A Global SaaS Company Migrates Identity Management Solution from Okta to Microsoft Entra ID

Overview

The company has a SaaS Productivity Platform which offers comprehensive business solutions in highly secure eSigning, e-ID, powerful PDF productivity and industry-leading analytics. It is imperative that the SaaS applications can authenticate the users easily, securely and comprehensively. For individuals, small teams or large enterprises the solution needs to scale with advanced features, security & integrations e.g., High-trust eSign with certificates & ID verification for regulatory requirements such as eIDAS.

Challenges

Okta has long been a trusted Identity and Access Management solution for the company. However, as time passed, the system became disorganized, costly to maintain, and poorly integrated with the existing Microsoft 365 infrastructure. The decision to migrate from Okta to Entra ID was driven by the desire to consolidate Microsoft 365 investments, benefit from seamless integration with SaaS services, and eliminate Okta licensing costs. The migration not only saved on these costs but also addressed user complaints with Okta's UI, such as the cumbersome bulk delete process and complex app setup. Additionally, limitations in on-premise integration prompted them to transition to Entra ID, disconnecting their federated domain objects from Okta as the Okta license expiration approached.

Solution

Netwoven undertook the project with a comprehensive approach. It assessed the background of the current Okta environment. The target Microsoft Entra ID environment was also examined for best practices around user security, branding, application provisioning, group-based licensing and assignments, application consent, and more.

Okta Assessment

A detailed catalogue of every item was prepared towards a precise project scoping.

• All User
  • 300 users total
• Applications
  • 156 apps in use
• Security
  • Groups: 66 Okta groups, approx. 200 App groups
  • Universal Directory & MFA in use
  • Source of truth – On-premise AD
• Features
  • Workflows – None
  • SIEM integrations – None
• Customization
  • Custom integration – Bamboo
  • Okta rules – Bamboo etc. dept, location

Entra ID Health Check & Analysis

A strategy and roadmap were developed for implementing Entra ID considering the following.

• Document Applications, Groups and Users
• Reports on what was being used in Okta and by whom
• Identify any integrations and workflows
• Document identity flow and sync processes
• Document applications that use provisioning or should use provisioning
• Document Onboarding and Offboarding flows
• Document Entra ID Connect Settings
• Identify any errors in the sync
• Recommended redundancy options and Entra ID Connect
• Security hardening plans for users using MFA, and application authentication methods
• Review options for both PHS and PTA and HA configurations
• Make any config changes on Entra ID connected filters
• Health check and improvements on the current Microsoft Entra ID

Migration Strategy

The Netwoven team implemented a phased migration approach, moving data in structured waves. This approach provided the required flexibility with minimal downtime and a smooth transition. Netwoven focussed on the following.

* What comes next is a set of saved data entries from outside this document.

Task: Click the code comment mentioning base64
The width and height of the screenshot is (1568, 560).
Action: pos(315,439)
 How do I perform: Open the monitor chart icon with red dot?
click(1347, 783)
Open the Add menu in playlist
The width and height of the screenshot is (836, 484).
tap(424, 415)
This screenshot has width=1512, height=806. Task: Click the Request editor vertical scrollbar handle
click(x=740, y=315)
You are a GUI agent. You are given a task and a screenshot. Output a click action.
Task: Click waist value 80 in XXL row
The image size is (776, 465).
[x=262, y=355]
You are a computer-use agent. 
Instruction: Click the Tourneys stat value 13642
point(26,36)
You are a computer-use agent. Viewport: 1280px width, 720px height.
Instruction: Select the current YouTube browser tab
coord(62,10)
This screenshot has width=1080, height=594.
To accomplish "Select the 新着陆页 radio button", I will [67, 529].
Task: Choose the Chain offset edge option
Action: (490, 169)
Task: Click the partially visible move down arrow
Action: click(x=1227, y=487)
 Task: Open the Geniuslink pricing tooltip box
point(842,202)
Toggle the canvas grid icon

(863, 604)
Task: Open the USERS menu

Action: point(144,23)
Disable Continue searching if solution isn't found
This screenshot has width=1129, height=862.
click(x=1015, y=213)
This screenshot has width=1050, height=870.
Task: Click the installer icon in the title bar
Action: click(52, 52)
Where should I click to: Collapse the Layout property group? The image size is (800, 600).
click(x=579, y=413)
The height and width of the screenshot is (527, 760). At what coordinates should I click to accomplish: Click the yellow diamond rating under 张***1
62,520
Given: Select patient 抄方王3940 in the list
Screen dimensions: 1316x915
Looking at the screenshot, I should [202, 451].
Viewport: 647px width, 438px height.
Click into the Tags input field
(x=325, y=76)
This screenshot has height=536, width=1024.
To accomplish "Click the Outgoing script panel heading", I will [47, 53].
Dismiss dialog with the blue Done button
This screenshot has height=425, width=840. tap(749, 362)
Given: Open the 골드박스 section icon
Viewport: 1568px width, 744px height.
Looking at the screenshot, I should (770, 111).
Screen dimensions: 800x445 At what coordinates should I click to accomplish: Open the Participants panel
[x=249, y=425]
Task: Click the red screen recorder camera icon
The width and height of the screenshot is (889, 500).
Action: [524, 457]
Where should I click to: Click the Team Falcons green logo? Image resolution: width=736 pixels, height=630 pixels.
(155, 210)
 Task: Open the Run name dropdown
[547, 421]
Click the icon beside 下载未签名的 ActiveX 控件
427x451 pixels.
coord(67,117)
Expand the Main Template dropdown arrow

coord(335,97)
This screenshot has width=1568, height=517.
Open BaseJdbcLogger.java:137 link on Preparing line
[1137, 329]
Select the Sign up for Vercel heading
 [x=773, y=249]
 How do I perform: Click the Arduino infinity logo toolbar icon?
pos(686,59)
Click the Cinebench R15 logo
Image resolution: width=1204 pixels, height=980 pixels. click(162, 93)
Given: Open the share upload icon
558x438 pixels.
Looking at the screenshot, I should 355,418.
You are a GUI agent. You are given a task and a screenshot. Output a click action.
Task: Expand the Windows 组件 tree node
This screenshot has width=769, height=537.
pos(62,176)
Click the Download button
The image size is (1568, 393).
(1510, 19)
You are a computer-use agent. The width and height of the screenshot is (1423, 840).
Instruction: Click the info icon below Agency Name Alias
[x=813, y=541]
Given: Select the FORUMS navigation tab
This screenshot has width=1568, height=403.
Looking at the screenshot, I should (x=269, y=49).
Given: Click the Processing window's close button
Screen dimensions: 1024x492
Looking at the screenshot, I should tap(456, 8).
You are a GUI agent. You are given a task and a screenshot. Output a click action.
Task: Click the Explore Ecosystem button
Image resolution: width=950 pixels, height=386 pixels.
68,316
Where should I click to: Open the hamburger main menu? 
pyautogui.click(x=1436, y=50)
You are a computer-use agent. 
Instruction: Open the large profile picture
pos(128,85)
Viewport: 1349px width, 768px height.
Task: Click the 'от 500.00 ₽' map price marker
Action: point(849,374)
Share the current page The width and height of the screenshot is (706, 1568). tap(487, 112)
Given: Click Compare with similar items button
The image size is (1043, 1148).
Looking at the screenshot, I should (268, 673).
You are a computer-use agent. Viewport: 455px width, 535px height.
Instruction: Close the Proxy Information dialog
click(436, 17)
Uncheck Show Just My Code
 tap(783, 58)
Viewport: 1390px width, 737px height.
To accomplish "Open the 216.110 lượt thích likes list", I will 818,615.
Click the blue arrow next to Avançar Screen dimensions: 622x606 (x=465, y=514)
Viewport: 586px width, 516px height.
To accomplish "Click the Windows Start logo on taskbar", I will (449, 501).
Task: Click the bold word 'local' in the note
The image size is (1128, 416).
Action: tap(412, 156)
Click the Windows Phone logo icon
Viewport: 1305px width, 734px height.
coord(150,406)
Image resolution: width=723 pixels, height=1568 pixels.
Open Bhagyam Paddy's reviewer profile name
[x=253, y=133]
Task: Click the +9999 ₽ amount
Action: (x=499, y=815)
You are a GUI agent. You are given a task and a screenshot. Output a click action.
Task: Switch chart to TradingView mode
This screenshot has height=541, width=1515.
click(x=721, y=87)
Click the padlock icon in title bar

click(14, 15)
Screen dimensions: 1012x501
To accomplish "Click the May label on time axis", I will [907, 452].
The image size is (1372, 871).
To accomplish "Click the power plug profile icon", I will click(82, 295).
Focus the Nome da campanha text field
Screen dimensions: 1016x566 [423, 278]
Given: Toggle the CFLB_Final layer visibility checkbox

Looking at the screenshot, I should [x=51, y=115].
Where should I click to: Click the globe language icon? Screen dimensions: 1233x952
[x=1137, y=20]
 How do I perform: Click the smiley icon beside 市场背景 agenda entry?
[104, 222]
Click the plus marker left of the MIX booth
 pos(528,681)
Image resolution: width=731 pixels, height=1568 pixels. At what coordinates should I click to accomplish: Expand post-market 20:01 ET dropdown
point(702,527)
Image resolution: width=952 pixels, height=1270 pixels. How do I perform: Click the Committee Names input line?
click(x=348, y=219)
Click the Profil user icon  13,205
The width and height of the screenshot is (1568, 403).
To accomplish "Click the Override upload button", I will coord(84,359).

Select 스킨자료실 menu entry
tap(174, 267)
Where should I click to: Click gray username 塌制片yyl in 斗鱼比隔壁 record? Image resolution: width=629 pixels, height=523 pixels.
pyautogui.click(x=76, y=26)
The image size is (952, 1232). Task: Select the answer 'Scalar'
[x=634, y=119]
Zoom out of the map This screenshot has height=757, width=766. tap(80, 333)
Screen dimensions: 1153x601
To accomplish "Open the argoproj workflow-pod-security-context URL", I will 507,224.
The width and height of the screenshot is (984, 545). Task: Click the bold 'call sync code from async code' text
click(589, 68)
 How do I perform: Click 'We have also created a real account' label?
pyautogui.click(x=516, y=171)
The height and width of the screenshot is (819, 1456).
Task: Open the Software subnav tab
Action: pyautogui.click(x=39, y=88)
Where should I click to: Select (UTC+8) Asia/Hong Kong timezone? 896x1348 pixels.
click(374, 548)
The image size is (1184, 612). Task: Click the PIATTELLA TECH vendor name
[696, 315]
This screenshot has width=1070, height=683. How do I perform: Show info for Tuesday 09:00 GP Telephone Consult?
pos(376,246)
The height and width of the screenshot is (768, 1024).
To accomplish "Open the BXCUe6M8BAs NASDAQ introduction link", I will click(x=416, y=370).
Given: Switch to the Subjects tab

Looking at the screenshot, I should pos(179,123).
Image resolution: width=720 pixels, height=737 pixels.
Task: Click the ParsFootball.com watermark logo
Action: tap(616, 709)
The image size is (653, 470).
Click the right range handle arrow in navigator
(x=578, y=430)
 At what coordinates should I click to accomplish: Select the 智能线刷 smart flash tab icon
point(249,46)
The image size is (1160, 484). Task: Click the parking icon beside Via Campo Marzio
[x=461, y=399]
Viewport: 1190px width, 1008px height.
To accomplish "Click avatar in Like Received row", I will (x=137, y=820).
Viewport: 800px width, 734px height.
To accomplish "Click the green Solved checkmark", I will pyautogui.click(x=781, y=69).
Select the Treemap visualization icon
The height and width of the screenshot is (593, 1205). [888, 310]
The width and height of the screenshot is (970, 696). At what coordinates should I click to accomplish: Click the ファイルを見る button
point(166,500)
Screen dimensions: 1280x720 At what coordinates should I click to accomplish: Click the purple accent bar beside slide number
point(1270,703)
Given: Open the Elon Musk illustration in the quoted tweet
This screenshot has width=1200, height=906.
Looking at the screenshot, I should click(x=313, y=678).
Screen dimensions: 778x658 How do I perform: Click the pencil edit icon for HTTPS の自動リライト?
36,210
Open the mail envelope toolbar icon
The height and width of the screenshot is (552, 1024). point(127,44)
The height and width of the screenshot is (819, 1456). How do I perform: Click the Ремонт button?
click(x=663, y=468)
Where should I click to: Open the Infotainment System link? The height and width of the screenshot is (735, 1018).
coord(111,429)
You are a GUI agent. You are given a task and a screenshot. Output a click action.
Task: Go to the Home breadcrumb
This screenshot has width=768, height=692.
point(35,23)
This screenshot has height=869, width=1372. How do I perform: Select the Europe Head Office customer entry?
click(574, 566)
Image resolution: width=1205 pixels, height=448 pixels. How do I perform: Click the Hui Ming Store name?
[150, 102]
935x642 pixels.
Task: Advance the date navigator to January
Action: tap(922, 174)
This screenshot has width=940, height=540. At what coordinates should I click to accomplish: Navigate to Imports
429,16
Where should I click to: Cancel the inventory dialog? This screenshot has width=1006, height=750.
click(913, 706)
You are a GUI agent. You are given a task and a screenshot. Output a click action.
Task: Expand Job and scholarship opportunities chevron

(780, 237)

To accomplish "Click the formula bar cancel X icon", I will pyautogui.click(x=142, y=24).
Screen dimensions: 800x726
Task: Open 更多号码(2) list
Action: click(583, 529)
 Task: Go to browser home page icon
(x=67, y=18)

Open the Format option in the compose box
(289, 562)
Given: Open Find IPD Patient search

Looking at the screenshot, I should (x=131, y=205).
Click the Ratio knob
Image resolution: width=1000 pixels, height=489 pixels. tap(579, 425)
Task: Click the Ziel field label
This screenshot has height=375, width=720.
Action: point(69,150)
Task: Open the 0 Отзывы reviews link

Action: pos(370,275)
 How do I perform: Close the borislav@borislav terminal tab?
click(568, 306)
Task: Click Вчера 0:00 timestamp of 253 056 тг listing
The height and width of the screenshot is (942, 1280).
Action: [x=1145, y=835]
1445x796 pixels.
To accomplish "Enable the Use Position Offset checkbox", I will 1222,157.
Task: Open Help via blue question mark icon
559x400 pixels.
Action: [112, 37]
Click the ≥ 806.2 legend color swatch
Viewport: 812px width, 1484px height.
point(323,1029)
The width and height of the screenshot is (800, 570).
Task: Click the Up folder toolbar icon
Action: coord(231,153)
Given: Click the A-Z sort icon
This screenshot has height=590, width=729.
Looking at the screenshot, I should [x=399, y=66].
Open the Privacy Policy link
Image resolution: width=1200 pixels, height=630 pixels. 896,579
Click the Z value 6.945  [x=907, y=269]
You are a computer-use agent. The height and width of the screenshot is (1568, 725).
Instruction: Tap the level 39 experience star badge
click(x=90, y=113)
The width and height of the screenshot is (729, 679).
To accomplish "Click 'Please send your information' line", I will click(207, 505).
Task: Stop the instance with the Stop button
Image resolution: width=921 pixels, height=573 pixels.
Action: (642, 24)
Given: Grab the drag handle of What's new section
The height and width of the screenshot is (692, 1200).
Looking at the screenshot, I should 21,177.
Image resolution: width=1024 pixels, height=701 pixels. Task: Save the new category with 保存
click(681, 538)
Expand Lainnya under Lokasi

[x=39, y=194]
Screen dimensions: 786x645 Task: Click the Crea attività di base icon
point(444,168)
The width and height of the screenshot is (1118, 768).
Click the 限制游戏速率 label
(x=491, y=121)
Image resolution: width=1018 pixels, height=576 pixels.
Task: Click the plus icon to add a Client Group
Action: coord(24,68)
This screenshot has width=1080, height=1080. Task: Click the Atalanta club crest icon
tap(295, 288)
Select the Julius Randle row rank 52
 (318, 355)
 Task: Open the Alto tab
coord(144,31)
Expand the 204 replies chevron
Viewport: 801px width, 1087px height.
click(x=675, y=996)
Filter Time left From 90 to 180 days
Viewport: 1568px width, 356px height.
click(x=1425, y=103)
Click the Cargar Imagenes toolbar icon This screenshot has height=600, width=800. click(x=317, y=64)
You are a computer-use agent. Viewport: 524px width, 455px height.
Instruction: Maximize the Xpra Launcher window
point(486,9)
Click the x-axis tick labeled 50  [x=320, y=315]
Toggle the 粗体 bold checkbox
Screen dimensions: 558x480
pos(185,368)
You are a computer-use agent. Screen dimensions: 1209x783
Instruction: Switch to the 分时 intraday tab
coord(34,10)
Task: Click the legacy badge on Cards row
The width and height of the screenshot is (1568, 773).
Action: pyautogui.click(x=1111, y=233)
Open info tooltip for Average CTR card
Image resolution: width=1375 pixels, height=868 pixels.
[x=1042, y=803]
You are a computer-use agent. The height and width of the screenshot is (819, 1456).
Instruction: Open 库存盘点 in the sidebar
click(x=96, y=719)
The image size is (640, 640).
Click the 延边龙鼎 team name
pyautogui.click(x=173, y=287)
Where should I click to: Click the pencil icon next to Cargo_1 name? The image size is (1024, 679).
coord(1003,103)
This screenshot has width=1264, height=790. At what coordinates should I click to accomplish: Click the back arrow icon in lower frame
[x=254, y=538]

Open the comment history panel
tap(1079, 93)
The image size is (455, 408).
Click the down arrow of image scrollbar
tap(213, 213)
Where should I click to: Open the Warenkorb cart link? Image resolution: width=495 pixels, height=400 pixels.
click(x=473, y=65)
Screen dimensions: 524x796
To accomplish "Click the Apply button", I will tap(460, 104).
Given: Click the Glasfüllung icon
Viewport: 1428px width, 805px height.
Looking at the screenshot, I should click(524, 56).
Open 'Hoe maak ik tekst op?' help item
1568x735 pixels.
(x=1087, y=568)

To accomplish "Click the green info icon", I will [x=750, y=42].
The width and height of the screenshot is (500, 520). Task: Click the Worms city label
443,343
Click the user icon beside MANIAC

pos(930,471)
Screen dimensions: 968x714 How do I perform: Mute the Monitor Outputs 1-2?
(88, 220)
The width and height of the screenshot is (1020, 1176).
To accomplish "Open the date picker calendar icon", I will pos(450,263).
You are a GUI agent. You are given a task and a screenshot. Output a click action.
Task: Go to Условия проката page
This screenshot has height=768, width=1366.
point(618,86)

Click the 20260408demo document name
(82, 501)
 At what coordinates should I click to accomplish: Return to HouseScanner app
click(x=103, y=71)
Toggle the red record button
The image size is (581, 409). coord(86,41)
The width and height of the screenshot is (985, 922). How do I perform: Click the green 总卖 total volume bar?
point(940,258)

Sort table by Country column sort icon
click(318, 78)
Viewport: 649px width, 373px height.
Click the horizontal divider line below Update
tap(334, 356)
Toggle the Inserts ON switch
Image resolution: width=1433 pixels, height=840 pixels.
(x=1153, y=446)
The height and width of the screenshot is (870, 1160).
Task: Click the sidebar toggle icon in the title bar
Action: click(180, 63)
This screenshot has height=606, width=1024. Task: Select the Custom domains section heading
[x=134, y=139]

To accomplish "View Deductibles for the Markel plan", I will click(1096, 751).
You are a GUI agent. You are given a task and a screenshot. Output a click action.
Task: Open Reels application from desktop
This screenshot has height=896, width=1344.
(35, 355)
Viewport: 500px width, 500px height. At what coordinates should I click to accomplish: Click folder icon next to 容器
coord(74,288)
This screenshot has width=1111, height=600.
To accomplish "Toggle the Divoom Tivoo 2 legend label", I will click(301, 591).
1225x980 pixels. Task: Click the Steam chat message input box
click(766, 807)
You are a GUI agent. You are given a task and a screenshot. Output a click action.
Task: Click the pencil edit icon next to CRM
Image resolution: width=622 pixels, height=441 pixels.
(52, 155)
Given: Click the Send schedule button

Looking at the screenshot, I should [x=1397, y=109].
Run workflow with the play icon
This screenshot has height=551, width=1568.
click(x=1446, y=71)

• Migration mappings for Users and Applications (e.g. SAML, Plugin, OAUTH)
• A detailed schedule for each object/feature migrating from Okta
• Cutover strategy assessment (Big bang, waves by user type, waves by application priority)
• Staging objects in Microsoft Entra ID
• Migrating guest accounts
• Migrating applications in phases

Business Benefits

Making use of the already existing Microsoft Identity stack saved the company costs from duplicate services and allowed all the business applications to use Single Sign-On through the robust Microsoft Entra ID platform. The advantages gained by the customer due to migration to Microsoft Entra ID from Okta were as follows.

• Better ROI
  • Reduction in overall costs by consolidating users from Okta to the Microsoft 365 platform which streamlined license management and expense optimization.
• Improved user experience
  • Users are automatically and seamlessly signed into SaaS applications using their Microsoft 365 identities
• Easy to administer
  • Consolidating all facilities in one platform EDR, remote monitoring, and management.
• Uniform Security across the organization by
  • Extending Microsoft’s Industry leading security controls to user and application identity
  • Gaining more control and insights into User and Application login activities
  • Adding additional controls on Application Security by extending existing Microsoft 365 Security and Governance policies.

As the Microsoft Entra ID is rolled out, it will take on a bigger role during account provisioning, application assignment, access/usage reviews, and entitlement governance.